I began seeking out the smartest people I could find who disagreed with me so that I could understand their reasoning. Only after I fully grasped their points of view could I decide to reject or accept them. By doing this again and again over the years, not only have I increased my chances of being right, but I have also learned a huge amount.
There’s an art to this process of seeking out thoughtful disagreement. People who are successful at it realize that there is always some probability they might be wrong and that it’s worth the effort to consider what others are saying — not simply the others’ conclusions, but the reasoning behind them — to be assured that they aren’t making a mistake themselves.
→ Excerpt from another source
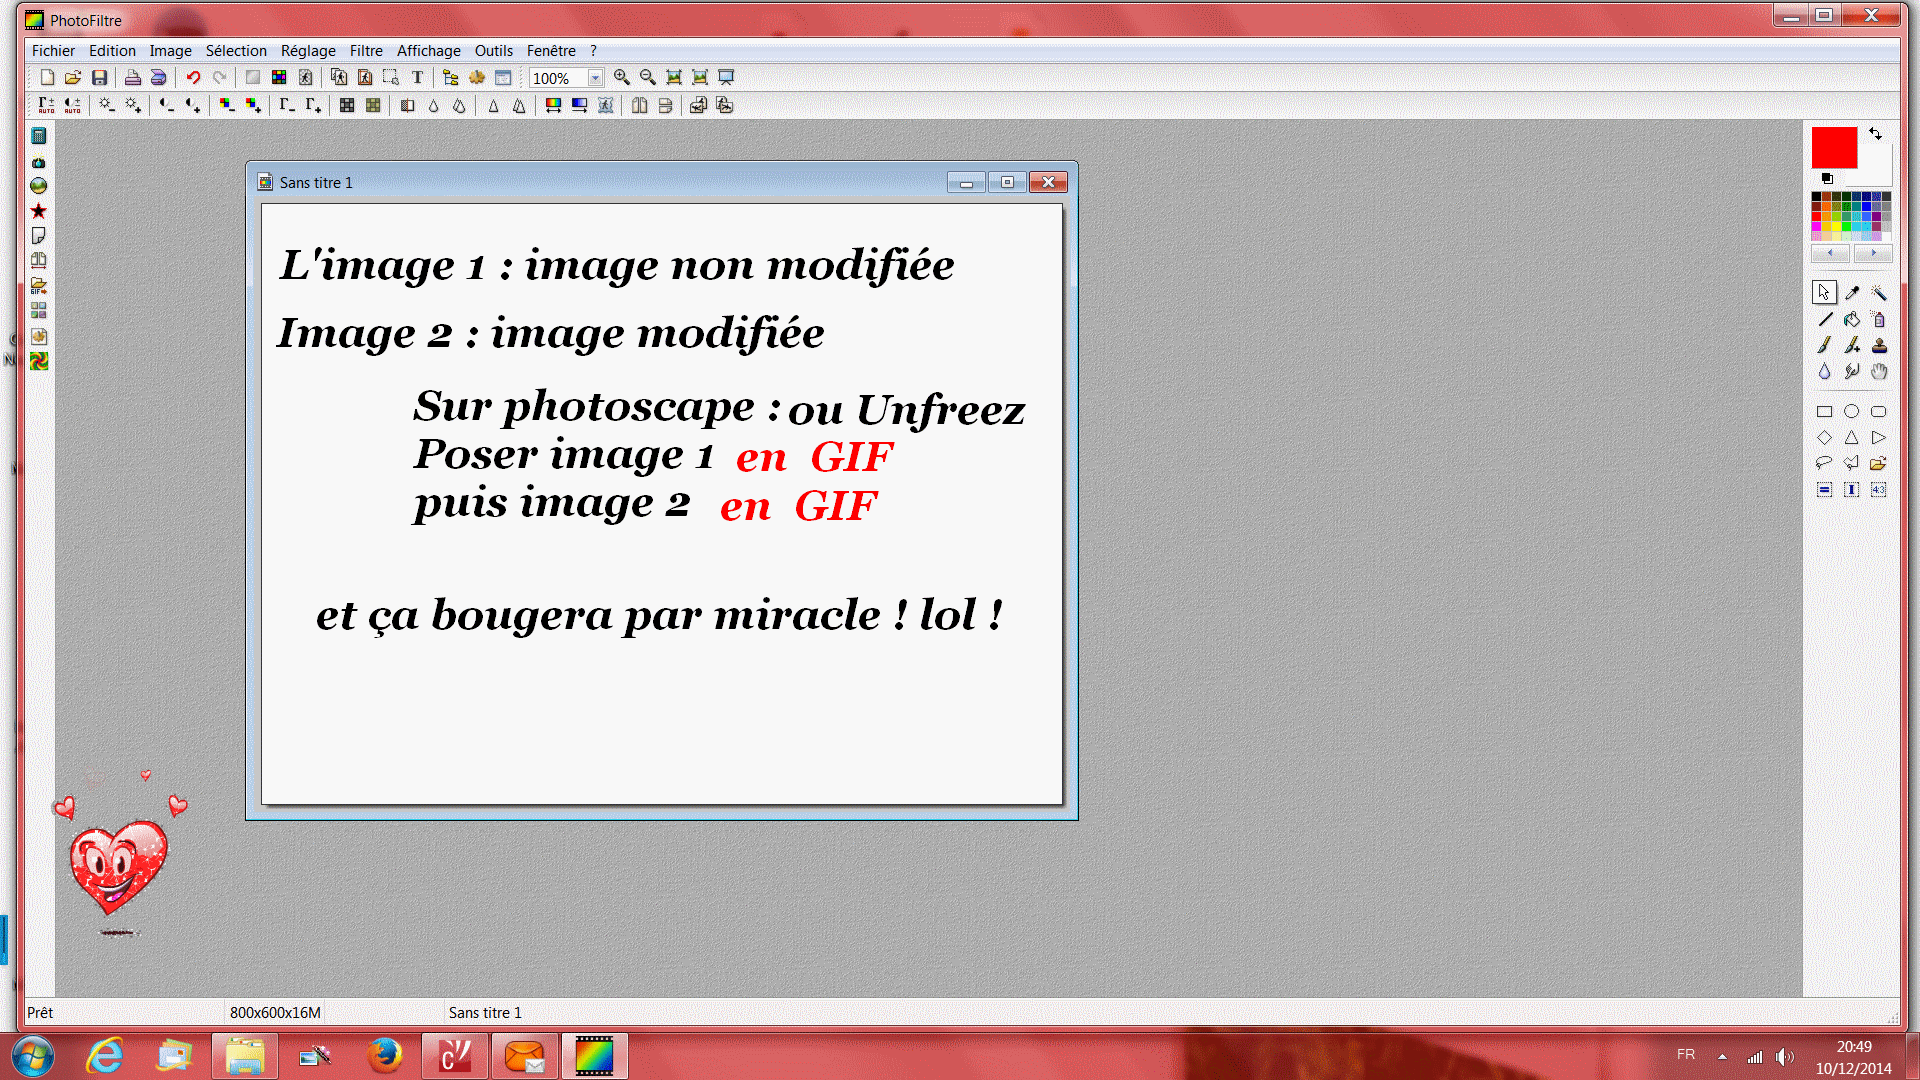
Task: Click the red foreground color swatch
Action: tap(1834, 147)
They approach disagreement with curiosity, not antagonism, and are what I call “open-minded and assertive at the same time.” This means that they possess the ability to calmly take in what other people are thinking rather than block it out, and to clearly lay out the reasons why they haven’t reached the same conclusion. They are able to listen carefully and objectively to the reasoning behind differing opinions.
When most people hear me describe this approach, they typically say, “No problem, I’m open-minded!” But what they really mean is that they’re open to being wrong. True open-mindedness is an entirely different mind-set. It is a process of being intensely worried about being wrong and asking questions instead of defending a position. It demands that you get over your ego-driven desire to have whatever answer you happen to have in your head be right. Instead, you need to actively question all of your opinions and seek out the reasoning behind alternative points of view.